The grounds are also varied from a fine powder to coarse. No matter the brew method, three factors will be important size/surface area, heat, and pressure/agitation. Coarse grounds have large surface area and needs less heat but more agitation for brew. Finer coffee grounds, such as espresso needs more heat/pressure because of small surface area.
Step 2: French Press
French press is simple way to brew coffee or tea.This is easiest to start a good breakfast as when you know the timing and amount you just auto-pilot heat hot water, brew and press.
Step 3: Grind and Additives
Coarse ground beans works best.
Step 4: Add Hot Water
Water should be near boiling, too hot and it will burn your coffee. Too Cold and you get a weak brew.
Step 5: Brew Time
So many factors change the brew time (temp * coarseness * pressure), but usually 5-10 min for a good brew with water just starting to boil. If you wait longer it would be a good strong brew, however it may get cold. After the grinds start to sink push them down so they are submerged. Judge by color and temp to know when you want it strong enough.

##########

• [PROBLEMS TO WORK ON]
a: Return, word for word, the part of the coffee-brewing text that begins at the words "Step 3: Grind" and stops after "a weak brew.".
b: How many lines in the rows contain the string "Viewport"? Reply with the number only.
The rows below have no connection to the coffee-brewing text.

##########

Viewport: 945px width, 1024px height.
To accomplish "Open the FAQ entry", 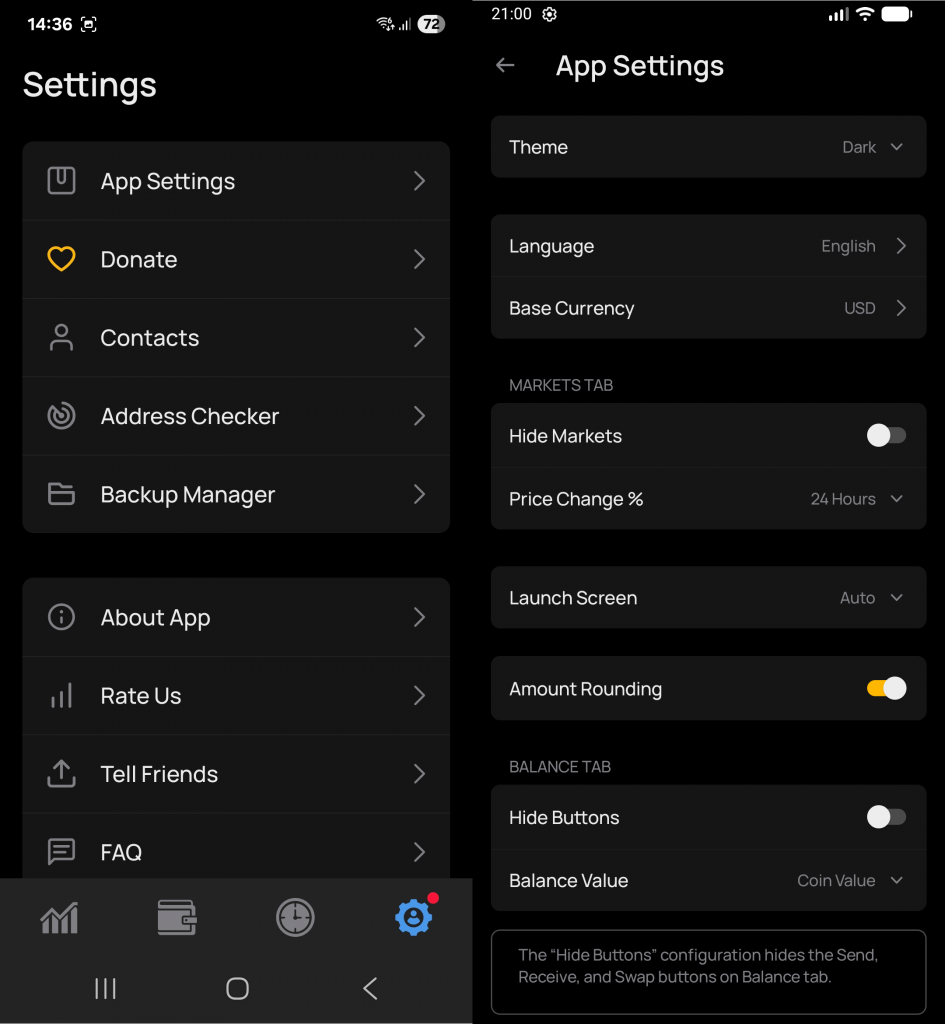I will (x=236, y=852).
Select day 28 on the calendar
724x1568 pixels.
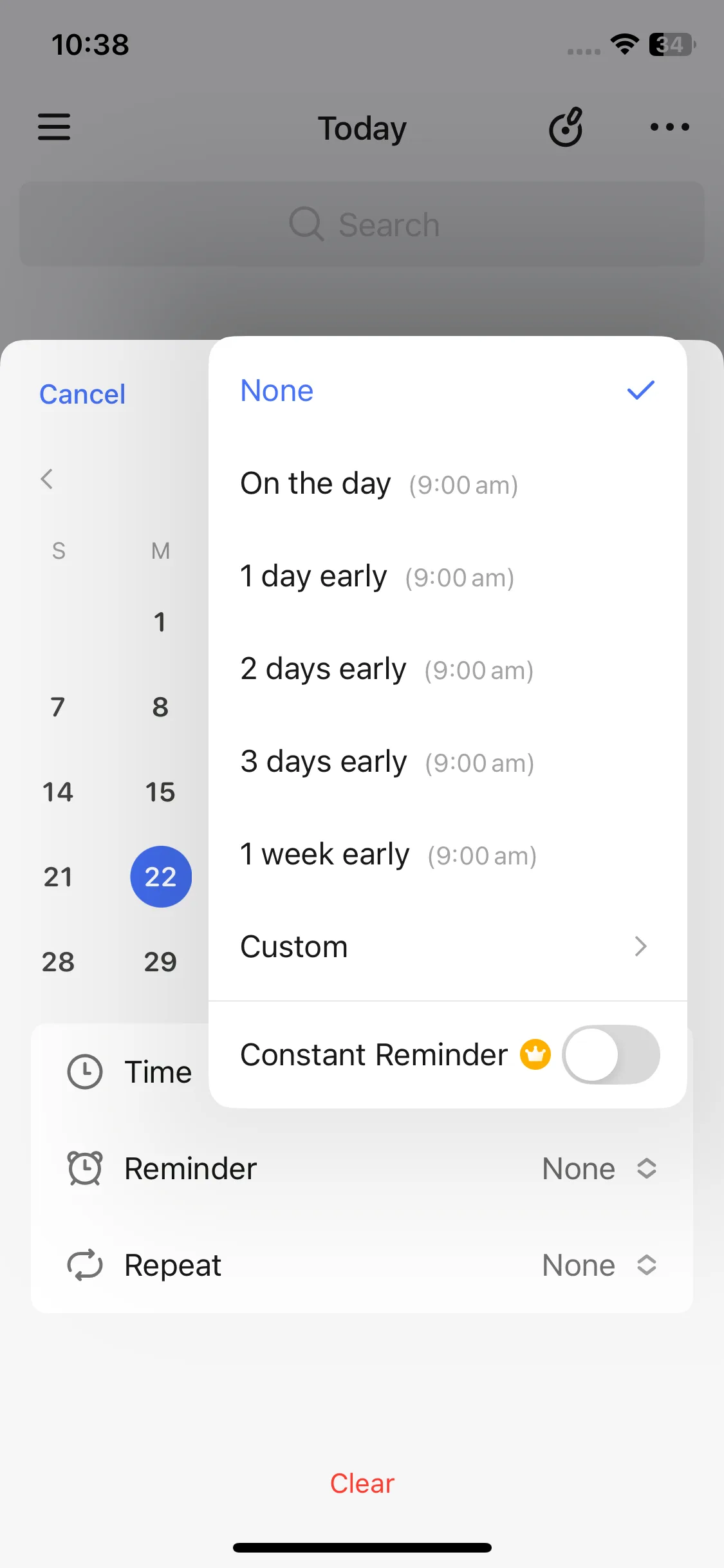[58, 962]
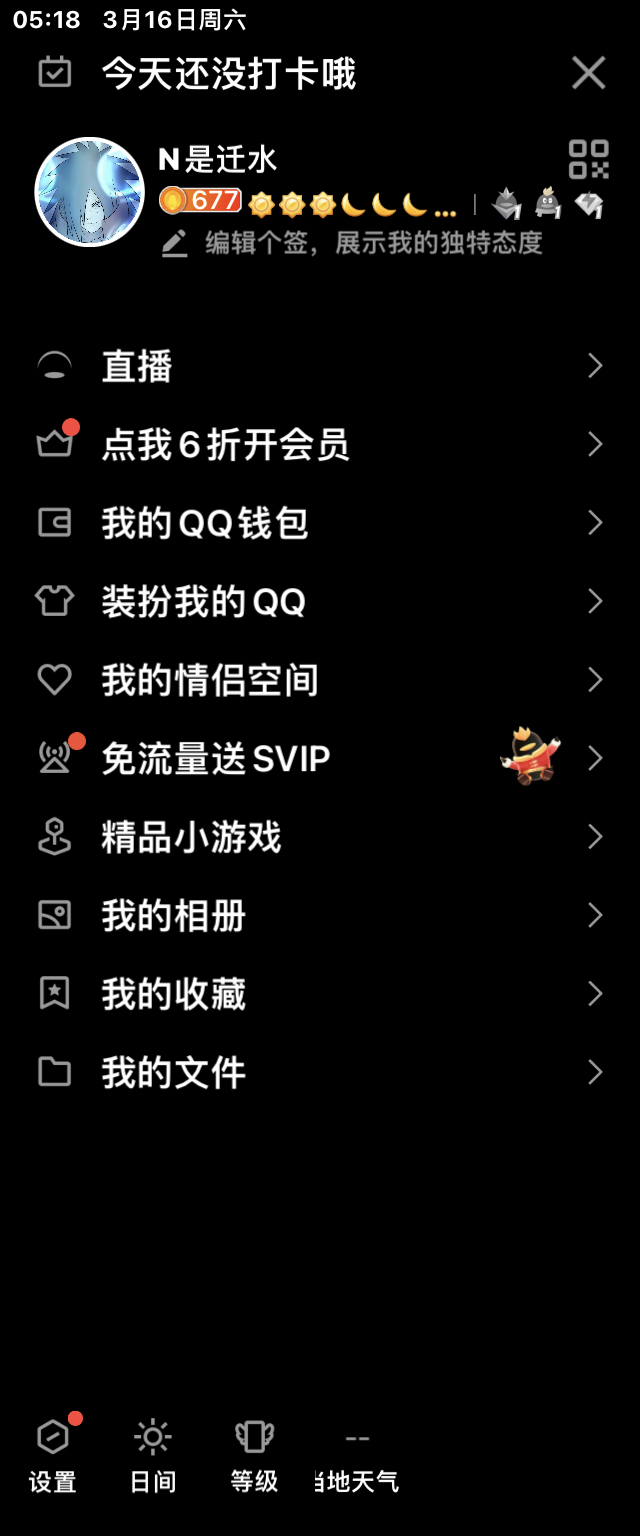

##########

• [ANSWERS TO THE TASKS]
a:
Step 3: Grind and Additives
Coarse ground beans works best.
Step 4: Add Hot Water
Water should be near boiling, too hot and it will burn your coffee. Too Cold and you get a weak brew.

b: 1